● **Required work**
1. In the passage about parenting, what food does the writer's kid eat for dinner?
2. Copy the passage about parenting word for word, from "You have to" to "they? Not always.".

You have to try on a lot of different kinds of people to know what fits.
Parenting lately has been a constant deep reconsideration of my fundamental "truths".
Children should listen to their parents. Should they? Not always.
Children's behavior is a reflection of your parenting. Truthfully? Not always.
Sometimes when Lane behaves like a punk I take it as a personal hit. Yeah that's my kid starting a riot in school and no I don't have any idea why but I'm sure it's that I'm not putting him in enough time outs. I'm sure it's something I could be doing wrong/different/better.
Yeah that's my kid eating only french fries for dinner and yes you have every right to judge me because he'll throw a full on tantrum if I ask him again to eat a bite of meat.

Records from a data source
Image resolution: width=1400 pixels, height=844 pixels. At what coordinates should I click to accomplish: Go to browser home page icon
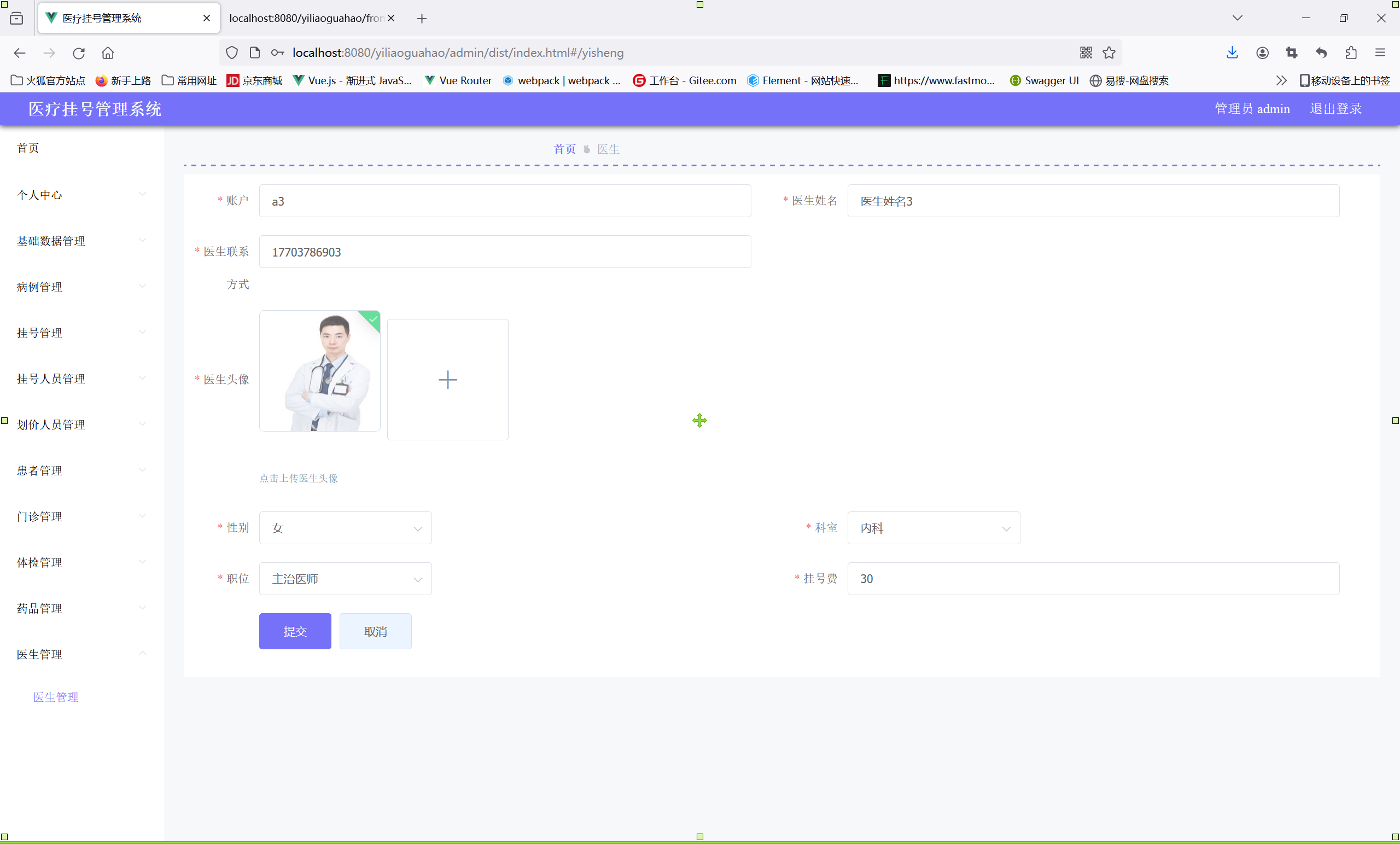(108, 53)
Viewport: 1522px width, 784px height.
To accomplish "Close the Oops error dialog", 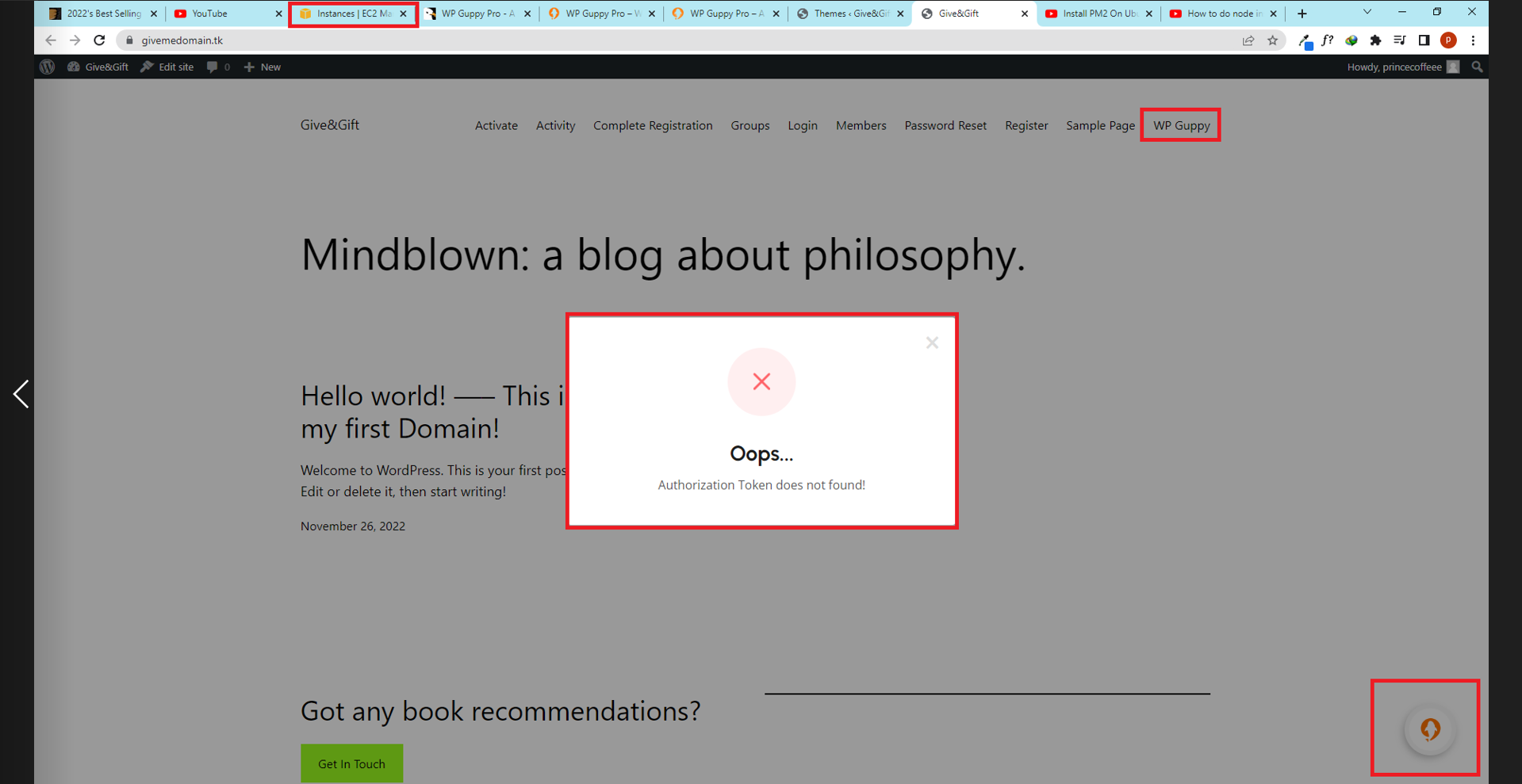I will (x=932, y=342).
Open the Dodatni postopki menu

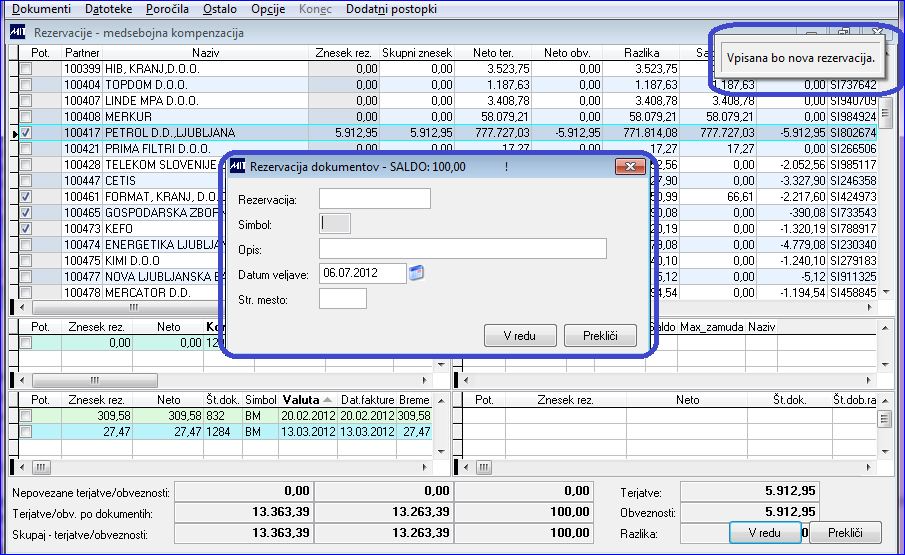[x=391, y=9]
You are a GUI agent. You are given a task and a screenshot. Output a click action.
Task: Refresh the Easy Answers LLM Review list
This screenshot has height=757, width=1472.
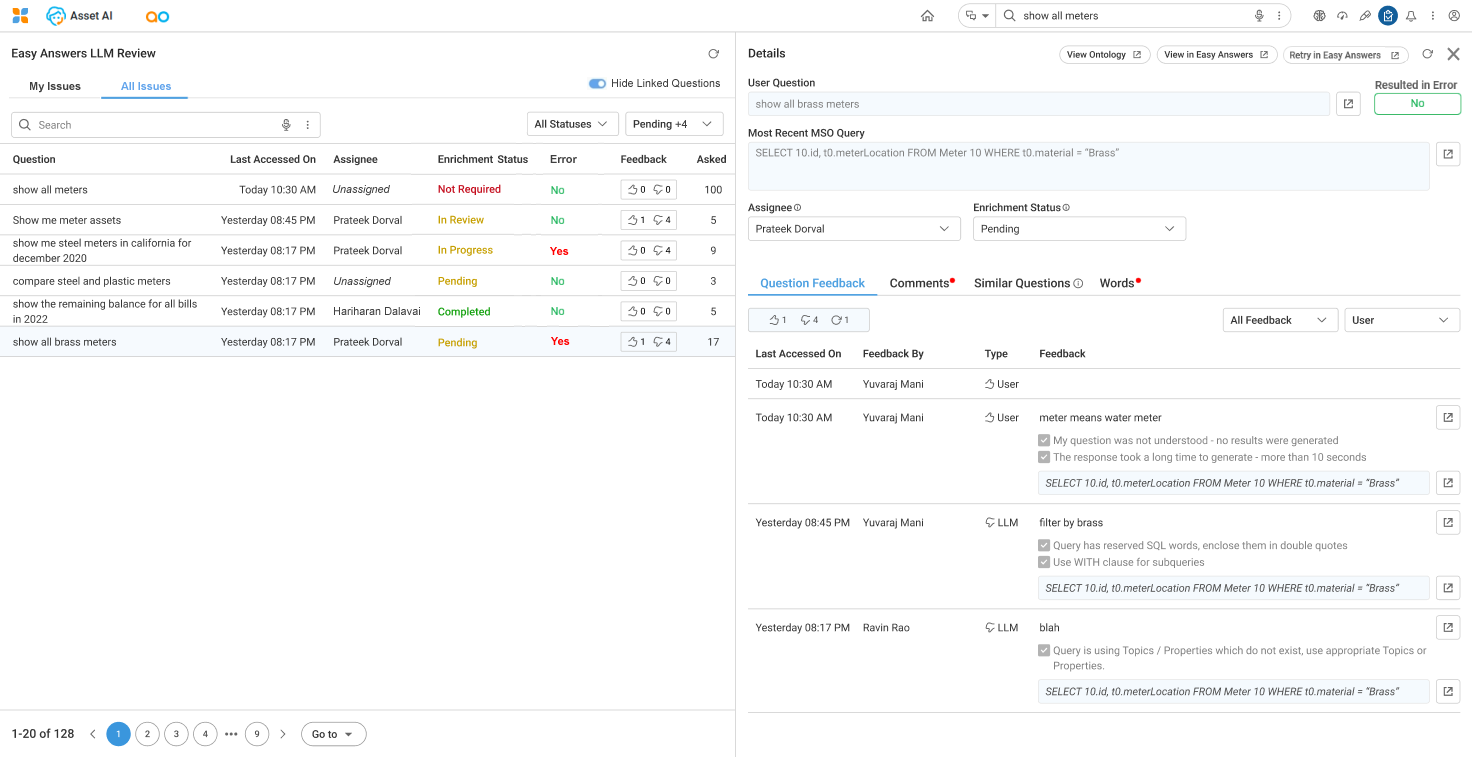click(x=713, y=54)
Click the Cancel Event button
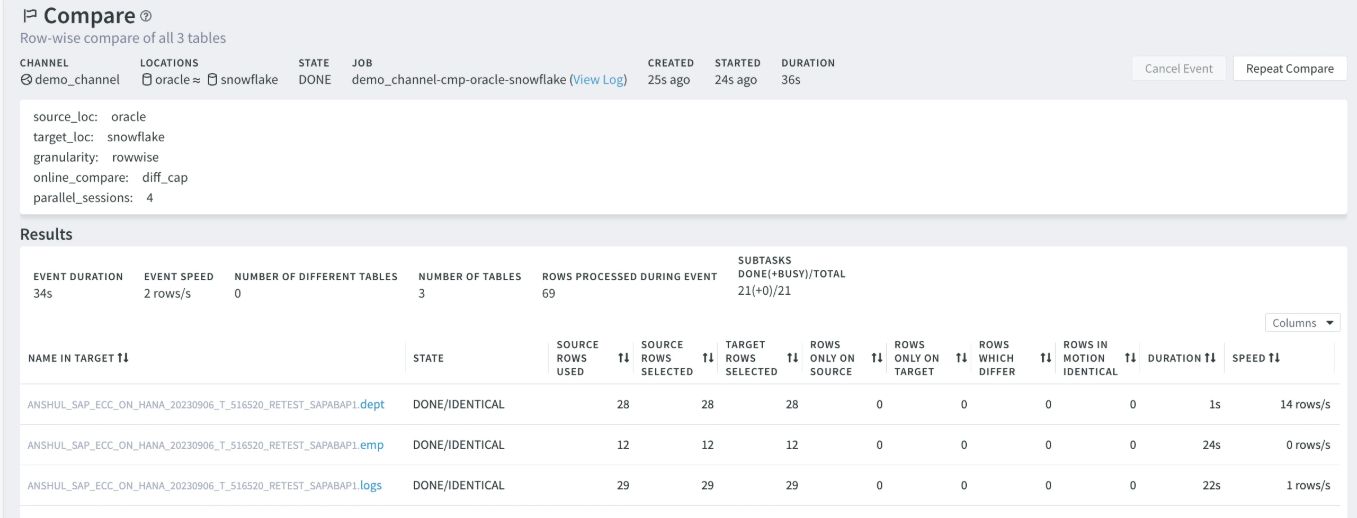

● **Answers below**
1. Only french fries.

2.
You have to try on a lot of different kinds of people to know what fits.
Parenting lately has been a constant deep reconsideration of my fundamental "truths".
Children should listen to their parents. Should they? Not always.